Work instruction
Collect each line of the entries that holds the string "input".
*** Data extracts
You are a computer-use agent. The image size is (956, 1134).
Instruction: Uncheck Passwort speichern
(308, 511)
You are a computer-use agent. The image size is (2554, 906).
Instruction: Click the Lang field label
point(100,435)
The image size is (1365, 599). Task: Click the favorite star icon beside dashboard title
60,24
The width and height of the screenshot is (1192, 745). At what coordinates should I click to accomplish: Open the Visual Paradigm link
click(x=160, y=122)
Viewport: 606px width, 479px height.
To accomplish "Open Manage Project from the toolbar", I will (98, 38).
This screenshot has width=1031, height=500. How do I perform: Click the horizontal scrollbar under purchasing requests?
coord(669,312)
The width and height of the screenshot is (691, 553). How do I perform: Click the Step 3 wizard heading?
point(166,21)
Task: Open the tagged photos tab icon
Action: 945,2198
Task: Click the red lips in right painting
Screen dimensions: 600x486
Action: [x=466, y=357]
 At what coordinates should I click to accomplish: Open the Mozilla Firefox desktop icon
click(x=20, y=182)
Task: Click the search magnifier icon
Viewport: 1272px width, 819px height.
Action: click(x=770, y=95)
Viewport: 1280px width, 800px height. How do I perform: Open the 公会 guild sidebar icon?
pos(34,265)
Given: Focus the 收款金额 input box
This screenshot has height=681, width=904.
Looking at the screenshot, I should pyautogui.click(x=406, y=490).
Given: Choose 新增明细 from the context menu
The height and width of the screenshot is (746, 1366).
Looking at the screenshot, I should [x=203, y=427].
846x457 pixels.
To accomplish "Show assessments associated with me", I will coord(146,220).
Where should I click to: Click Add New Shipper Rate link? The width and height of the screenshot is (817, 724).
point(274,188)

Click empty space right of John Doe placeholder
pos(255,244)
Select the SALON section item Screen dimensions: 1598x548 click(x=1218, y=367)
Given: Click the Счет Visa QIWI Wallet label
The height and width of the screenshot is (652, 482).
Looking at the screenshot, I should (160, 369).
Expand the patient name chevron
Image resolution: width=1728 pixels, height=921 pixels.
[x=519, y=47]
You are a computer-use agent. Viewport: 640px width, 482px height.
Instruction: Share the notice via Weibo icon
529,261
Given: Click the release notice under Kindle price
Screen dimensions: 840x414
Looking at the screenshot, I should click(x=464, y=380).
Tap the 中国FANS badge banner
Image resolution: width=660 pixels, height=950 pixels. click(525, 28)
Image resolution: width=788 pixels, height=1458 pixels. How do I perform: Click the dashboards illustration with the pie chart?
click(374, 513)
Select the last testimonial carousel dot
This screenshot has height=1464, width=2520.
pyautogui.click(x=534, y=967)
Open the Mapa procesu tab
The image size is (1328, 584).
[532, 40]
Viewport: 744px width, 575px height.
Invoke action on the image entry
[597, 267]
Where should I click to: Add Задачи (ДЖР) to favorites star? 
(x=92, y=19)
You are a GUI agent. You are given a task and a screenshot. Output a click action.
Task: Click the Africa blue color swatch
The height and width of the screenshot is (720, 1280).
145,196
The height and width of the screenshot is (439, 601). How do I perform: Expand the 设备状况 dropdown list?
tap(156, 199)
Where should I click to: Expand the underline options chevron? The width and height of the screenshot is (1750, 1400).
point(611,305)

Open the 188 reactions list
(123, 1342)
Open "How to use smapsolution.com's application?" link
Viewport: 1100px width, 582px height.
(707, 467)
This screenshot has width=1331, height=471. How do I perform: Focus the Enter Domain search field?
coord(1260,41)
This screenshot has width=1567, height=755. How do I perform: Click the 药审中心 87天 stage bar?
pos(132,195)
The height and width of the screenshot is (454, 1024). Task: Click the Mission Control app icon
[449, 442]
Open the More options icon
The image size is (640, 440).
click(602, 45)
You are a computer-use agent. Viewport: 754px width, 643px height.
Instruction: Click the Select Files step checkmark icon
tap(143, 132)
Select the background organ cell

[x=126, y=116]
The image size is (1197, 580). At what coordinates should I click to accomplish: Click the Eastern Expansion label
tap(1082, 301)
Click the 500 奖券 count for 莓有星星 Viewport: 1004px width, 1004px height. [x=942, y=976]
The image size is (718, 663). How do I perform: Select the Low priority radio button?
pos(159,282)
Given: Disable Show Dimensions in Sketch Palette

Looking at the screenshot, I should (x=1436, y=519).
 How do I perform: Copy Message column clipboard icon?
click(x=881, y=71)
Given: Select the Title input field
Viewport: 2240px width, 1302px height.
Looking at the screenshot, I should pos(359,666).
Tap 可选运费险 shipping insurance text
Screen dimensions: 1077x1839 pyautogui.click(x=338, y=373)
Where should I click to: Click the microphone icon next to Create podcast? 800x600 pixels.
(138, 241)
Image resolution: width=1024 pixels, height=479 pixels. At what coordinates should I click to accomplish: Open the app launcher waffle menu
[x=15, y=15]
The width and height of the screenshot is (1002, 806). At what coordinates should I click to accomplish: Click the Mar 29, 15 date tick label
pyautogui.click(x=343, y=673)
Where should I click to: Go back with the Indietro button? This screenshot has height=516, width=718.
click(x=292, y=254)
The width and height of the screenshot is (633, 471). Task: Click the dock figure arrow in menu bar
******
Response to the exercise
Given: Focus the 收款金额 input box
Given: Select the Title input field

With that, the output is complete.